__TASK PROMPT__. Each line of the material is to be written out exactly.

__RAW DATA__.
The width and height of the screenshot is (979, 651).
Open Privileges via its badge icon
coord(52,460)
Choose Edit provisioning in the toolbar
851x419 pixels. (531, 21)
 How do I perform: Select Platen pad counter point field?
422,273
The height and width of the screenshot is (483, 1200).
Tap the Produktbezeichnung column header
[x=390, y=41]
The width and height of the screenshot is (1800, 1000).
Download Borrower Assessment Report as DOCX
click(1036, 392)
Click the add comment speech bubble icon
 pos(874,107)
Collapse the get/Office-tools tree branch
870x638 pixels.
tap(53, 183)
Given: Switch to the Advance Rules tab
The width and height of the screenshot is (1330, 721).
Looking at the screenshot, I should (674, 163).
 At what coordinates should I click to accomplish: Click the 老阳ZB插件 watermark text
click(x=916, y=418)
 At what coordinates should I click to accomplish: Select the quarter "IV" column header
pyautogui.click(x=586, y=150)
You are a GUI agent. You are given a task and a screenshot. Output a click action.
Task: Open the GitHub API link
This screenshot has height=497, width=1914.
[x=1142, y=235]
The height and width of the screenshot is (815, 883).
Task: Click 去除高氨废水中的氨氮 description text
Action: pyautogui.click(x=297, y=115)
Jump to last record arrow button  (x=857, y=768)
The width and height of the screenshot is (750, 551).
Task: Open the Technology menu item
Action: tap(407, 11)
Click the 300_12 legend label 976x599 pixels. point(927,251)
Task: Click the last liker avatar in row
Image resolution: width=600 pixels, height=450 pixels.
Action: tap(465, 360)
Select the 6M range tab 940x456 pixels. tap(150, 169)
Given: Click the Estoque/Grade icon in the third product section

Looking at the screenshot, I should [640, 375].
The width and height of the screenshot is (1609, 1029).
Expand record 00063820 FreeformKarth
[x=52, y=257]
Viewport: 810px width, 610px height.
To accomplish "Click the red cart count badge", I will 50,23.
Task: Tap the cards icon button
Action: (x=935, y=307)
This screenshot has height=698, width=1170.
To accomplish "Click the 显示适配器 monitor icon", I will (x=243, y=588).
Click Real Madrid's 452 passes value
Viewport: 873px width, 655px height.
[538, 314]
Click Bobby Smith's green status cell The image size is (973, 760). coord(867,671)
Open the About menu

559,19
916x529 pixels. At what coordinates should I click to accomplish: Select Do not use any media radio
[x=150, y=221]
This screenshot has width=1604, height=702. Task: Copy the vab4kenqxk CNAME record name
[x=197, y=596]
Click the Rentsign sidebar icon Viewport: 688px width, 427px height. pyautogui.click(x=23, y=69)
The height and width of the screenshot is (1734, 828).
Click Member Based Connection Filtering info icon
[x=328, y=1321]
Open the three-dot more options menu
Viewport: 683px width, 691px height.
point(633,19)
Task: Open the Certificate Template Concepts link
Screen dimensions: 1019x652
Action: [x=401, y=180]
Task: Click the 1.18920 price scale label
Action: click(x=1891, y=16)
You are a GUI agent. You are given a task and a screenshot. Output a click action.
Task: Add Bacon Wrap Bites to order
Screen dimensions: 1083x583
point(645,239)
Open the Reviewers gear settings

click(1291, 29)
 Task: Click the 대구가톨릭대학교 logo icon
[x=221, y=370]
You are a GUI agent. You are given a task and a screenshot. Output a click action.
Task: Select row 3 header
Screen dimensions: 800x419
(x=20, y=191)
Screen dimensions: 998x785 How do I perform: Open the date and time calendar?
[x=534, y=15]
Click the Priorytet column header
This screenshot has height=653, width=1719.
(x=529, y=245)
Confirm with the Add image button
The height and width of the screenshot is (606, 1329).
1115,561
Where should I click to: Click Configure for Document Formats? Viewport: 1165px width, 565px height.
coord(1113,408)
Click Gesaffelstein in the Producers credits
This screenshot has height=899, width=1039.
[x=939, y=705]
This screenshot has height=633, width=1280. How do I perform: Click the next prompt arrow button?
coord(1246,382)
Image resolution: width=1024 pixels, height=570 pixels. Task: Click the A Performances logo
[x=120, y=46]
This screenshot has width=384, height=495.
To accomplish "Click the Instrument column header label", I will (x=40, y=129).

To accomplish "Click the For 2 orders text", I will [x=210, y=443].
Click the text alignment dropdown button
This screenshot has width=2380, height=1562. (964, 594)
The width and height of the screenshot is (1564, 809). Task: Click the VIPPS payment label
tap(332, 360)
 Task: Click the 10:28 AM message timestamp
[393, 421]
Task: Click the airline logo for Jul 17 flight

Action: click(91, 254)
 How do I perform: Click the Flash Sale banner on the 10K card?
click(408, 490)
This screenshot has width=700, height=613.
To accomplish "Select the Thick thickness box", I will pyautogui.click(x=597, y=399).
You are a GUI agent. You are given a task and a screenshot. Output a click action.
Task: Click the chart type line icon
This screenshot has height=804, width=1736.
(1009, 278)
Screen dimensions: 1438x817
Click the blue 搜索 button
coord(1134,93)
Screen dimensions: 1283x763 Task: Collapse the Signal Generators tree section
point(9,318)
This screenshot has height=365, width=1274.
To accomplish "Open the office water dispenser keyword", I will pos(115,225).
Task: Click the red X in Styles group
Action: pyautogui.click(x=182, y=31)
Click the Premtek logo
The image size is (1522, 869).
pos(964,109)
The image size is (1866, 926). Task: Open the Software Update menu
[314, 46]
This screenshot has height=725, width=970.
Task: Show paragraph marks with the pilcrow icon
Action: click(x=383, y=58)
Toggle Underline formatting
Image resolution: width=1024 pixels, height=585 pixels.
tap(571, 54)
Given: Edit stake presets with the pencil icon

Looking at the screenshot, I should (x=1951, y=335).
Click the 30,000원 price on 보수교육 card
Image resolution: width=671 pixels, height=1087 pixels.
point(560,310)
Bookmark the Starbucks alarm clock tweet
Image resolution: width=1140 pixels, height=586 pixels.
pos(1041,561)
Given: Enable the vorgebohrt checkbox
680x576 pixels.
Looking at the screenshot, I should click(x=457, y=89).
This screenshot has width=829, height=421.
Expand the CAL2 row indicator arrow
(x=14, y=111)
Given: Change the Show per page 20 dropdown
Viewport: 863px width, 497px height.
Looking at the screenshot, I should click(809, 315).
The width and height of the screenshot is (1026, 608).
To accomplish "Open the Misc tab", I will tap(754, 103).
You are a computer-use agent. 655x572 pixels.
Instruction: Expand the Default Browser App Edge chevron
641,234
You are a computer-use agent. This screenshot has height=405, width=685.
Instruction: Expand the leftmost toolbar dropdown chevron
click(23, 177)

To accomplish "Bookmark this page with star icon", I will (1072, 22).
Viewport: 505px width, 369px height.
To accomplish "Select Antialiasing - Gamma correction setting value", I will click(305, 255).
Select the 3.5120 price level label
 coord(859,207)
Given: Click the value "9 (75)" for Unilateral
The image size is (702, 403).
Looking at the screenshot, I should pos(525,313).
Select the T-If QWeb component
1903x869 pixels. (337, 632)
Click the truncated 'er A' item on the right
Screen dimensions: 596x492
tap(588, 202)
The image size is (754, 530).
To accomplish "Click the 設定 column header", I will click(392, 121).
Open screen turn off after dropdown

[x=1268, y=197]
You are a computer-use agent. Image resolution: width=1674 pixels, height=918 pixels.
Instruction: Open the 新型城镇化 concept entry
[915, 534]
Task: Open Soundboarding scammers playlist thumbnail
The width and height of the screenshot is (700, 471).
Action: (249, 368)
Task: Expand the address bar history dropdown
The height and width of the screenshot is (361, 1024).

__SOLVED EXERCISE__.
The width and height of the screenshot is (979, 651).
Open Privileges via its badge icon
coord(52,460)
Choose Edit provisioning in the toolbar
851x419 pixels. (531, 21)
 How do I perform: Select Platen pad counter point field?
422,273
The height and width of the screenshot is (483, 1200).
Tap the Produktbezeichnung column header
[x=390, y=41]
The width and height of the screenshot is (1800, 1000).
Download Borrower Assessment Report as DOCX
click(1036, 392)
Click the add comment speech bubble icon
 pos(874,107)
Collapse the get/Office-tools tree branch
870x638 pixels.
tap(53, 183)
Given: Switch to the Advance Rules tab
The width and height of the screenshot is (1330, 721).
Looking at the screenshot, I should (674, 163).
 At what coordinates should I click to accomplish: Click the 老阳ZB插件 watermark text
click(x=916, y=418)
 At what coordinates should I click to accomplish: Select the quarter "IV" column header
pyautogui.click(x=586, y=150)
You are a GUI agent. You are given a task and a screenshot. Output a click action.
Task: Open the GitHub API link
This screenshot has height=497, width=1914.
[x=1142, y=235]
The height and width of the screenshot is (815, 883).
Task: Click 去除高氨废水中的氨氮 description text
Action: pyautogui.click(x=297, y=115)
Jump to last record arrow button  (x=857, y=768)
The width and height of the screenshot is (750, 551).
Task: Open the Technology menu item
Action: tap(407, 11)
Click the 300_12 legend label 976x599 pixels. point(927,251)
Task: Click the last liker avatar in row
Image resolution: width=600 pixels, height=450 pixels.
Action: tap(465, 360)
Select the 6M range tab 940x456 pixels. tap(150, 169)
Given: Click the Estoque/Grade icon in the third product section

Looking at the screenshot, I should [640, 375].
The width and height of the screenshot is (1609, 1029).
Expand record 00063820 FreeformKarth
[x=52, y=257]
Viewport: 810px width, 610px height.
To accomplish "Click the red cart count badge", I will 50,23.
Task: Tap the cards icon button
Action: (x=935, y=307)
This screenshot has height=698, width=1170.
To accomplish "Click the 显示适配器 monitor icon", I will (x=243, y=588).
Click Real Madrid's 452 passes value
Viewport: 873px width, 655px height.
[538, 314]
Click Bobby Smith's green status cell The image size is (973, 760). coord(867,671)
Open the About menu

559,19
916x529 pixels. At what coordinates should I click to accomplish: Select Do not use any media radio
[x=150, y=221]
This screenshot has width=1604, height=702. Task: Copy the vab4kenqxk CNAME record name
[x=197, y=596]
Click the Rentsign sidebar icon Viewport: 688px width, 427px height. pyautogui.click(x=23, y=69)
The height and width of the screenshot is (1734, 828).
Click Member Based Connection Filtering info icon
[x=328, y=1321]
Open the three-dot more options menu
Viewport: 683px width, 691px height.
point(633,19)
Task: Open the Certificate Template Concepts link
Screen dimensions: 1019x652
Action: [x=401, y=180]
Task: Click the 1.18920 price scale label
Action: click(x=1891, y=16)
You are a GUI agent. You are given a task and a screenshot. Output a click action.
Task: Add Bacon Wrap Bites to order
Screen dimensions: 1083x583
point(645,239)
Open the Reviewers gear settings

click(1291, 29)
 Task: Click the 대구가톨릭대학교 logo icon
[x=221, y=370]
You are a GUI agent. You are given a task and a screenshot. Output a click action.
Task: Select row 3 header
Screen dimensions: 800x419
(x=20, y=191)
Screen dimensions: 998x785 How do I perform: Open the date and time calendar?
[x=534, y=15]
Click the Priorytet column header
This screenshot has height=653, width=1719.
(x=529, y=245)
Confirm with the Add image button
The height and width of the screenshot is (606, 1329).
1115,561
Where should I click to: Click Configure for Document Formats? Viewport: 1165px width, 565px height.
coord(1113,408)
Click Gesaffelstein in the Producers credits
This screenshot has height=899, width=1039.
[x=939, y=705]
This screenshot has height=633, width=1280. How do I perform: Click the next prompt arrow button?
coord(1246,382)
Image resolution: width=1024 pixels, height=570 pixels. Task: Click the A Performances logo
[x=120, y=46]
This screenshot has width=384, height=495.
To accomplish "Click the Instrument column header label", I will (x=40, y=129).

To accomplish "Click the For 2 orders text", I will [x=210, y=443].
Click the text alignment dropdown button
This screenshot has width=2380, height=1562. (964, 594)
The width and height of the screenshot is (1564, 809). Task: Click the VIPPS payment label
tap(332, 360)
 Task: Click the 10:28 AM message timestamp
[393, 421]
Task: Click the airline logo for Jul 17 flight

Action: click(91, 254)
 How do I perform: Click the Flash Sale banner on the 10K card?
click(408, 490)
This screenshot has width=700, height=613.
To accomplish "Select the Thick thickness box", I will pyautogui.click(x=597, y=399).
You are a GUI agent. You are given a task and a screenshot. Output a click action.
Task: Click the chart type line icon
This screenshot has height=804, width=1736.
(1009, 278)
Screen dimensions: 1438x817
Click the blue 搜索 button
coord(1134,93)
Screen dimensions: 1283x763 Task: Collapse the Signal Generators tree section
point(9,318)
This screenshot has height=365, width=1274.
To accomplish "Open the office water dispenser keyword", I will pos(115,225).
Task: Click the red X in Styles group
Action: pyautogui.click(x=182, y=31)
Click the Premtek logo
The image size is (1522, 869).
pos(964,109)
The image size is (1866, 926). Task: Open the Software Update menu
[314, 46]
This screenshot has height=725, width=970.
Task: Show paragraph marks with the pilcrow icon
Action: click(x=383, y=58)
Toggle Underline formatting
Image resolution: width=1024 pixels, height=585 pixels.
tap(571, 54)
Given: Edit stake presets with the pencil icon

Looking at the screenshot, I should (x=1951, y=335).
Click the 30,000원 price on 보수교육 card
Image resolution: width=671 pixels, height=1087 pixels.
point(560,310)
Bookmark the Starbucks alarm clock tweet
Image resolution: width=1140 pixels, height=586 pixels.
pos(1041,561)
Given: Enable the vorgebohrt checkbox
680x576 pixels.
Looking at the screenshot, I should click(x=457, y=89).
This screenshot has width=829, height=421.
Expand the CAL2 row indicator arrow
(x=14, y=111)
Given: Change the Show per page 20 dropdown
Viewport: 863px width, 497px height.
Looking at the screenshot, I should click(809, 315).
The width and height of the screenshot is (1026, 608).
To accomplish "Open the Misc tab", I will tap(754, 103).
You are a computer-use agent. 655x572 pixels.
Instruction: Expand the Default Browser App Edge chevron
641,234
You are a computer-use agent. This screenshot has height=405, width=685.
Instruction: Expand the leftmost toolbar dropdown chevron
click(23, 177)

To accomplish "Bookmark this page with star icon", I will (1072, 22).
Viewport: 505px width, 369px height.
To accomplish "Select Antialiasing - Gamma correction setting value", I will click(305, 255).
Select the 3.5120 price level label
 coord(859,207)
Given: Click the value "9 (75)" for Unilateral
The image size is (702, 403).
Looking at the screenshot, I should pos(525,313).
Select the T-If QWeb component
1903x869 pixels. (337, 632)
Click the truncated 'er A' item on the right
Screen dimensions: 596x492
tap(588, 202)
The image size is (754, 530).
To accomplish "Click the 設定 column header", I will click(392, 121).
Open screen turn off after dropdown

[x=1268, y=197]
You are a computer-use agent. Image resolution: width=1674 pixels, height=918 pixels.
Instruction: Open the 新型城镇化 concept entry
[915, 534]
Task: Open Soundboarding scammers playlist thumbnail
The width and height of the screenshot is (700, 471).
Action: (249, 368)
Task: Expand the address bar history dropdown
The height and width of the screenshot is (361, 1024).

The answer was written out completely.